Prasad Shejale, CEO & Founder at Logicserve Digital who is also an avid book reader took a leaf from Nassim Nicholas Taleb’s book Antifragile to describe how the book helped his firm to survive and prosper even during the pandemic. 

Shejale said, “The opposite of fragile is not strong, instead it is something which gains or flourishes during a disorder. I have read the book several years back and was able to apply its principles during the pandemic.” 

He credited his success to asking one question to himself every time before coming to the office.  

Shejale said, “Before coming to office, I would ask myself whether my organisation is anti-fragile and in order to flourish what actions are required. This worked well for us, and now we are growing exponentially.”  

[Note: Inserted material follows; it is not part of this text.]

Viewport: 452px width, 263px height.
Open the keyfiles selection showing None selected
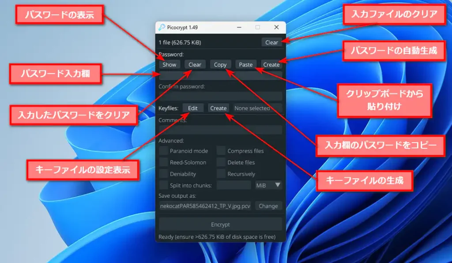[x=257, y=108]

Importance of customer data insights: 

Dharmender Kapoor, CEO at Birlasoft pointed out that we need to catch the weak signals in the market before it is too late. 

Kapoor said, “The objective of Customer relationship management (CRM) is to anticipate the opportunity and demand and manage it with the supply. As of now, we are noticing more disruption on the supply side.” 

Data is important, but using too much data can lead to analysis paralysis. 

Kapoor explained, “Data can make us blind because it is based on the past, the challenge here is to catch the weaker signals in the industry, apply new business models and modes of working alongside going digital.” 

On the other hand, if we are waiting for a stronger signal, it may be too late; I believe we need to be more proactive than just relying on data within our systems.” 

Emphatically investing in employees: 

Yugal Joshi, Partner at Everest Global emphasised that the senior management should be more empathically invested in employees.  

Joshi said, “The employer value proposition should follow a Maslow hierarchy structure starting from very basics of fair compensation, good policies. Employees must feel the employer is invested in their success as individual and not necessarily only to retain them.” 

Also, customisation in the treatment of employees should be present to make a difference. 

Joshi commented, “Companies shouldn’t think of their talent as monoliths. Building personalised charter for high performing employees will become important. They need to align with their aspiration, their stage in life, and their personal choices,” 

Adapting to the hybrid model: 

Veda Iyer, Global CMO | Head Sales APAC at Mphasis highlighted that their focus is to enable the digital transformation of their clients which they have already done internally. 

Iyer said, “We have invested in our digital capabilities and have capitalised on existing trends to get closer to offering real-time experiences in the new virtual world. We are using a technology-enabled operating model and virtual/flexible work policies for optimised work from home setups. We believe in a ‘Hybrid first approach’, which means ‘work from anywhere, collaborate in office”. 

Iyer highlighted that they have been developing VR content that is far more exciting and relevant. She said, “We have our Customer Experience Centre (CEC) in a box which makes this easy to adopt and adapt, instead of customers visiting us to see the use cases, we take the contextual experience in a box (cloud) to their doorstep,” 

The discussion transformed into a boardroom conversation of sorts and concluded with every panellist agreeing that retaining manpower and talent is their numero uno priority.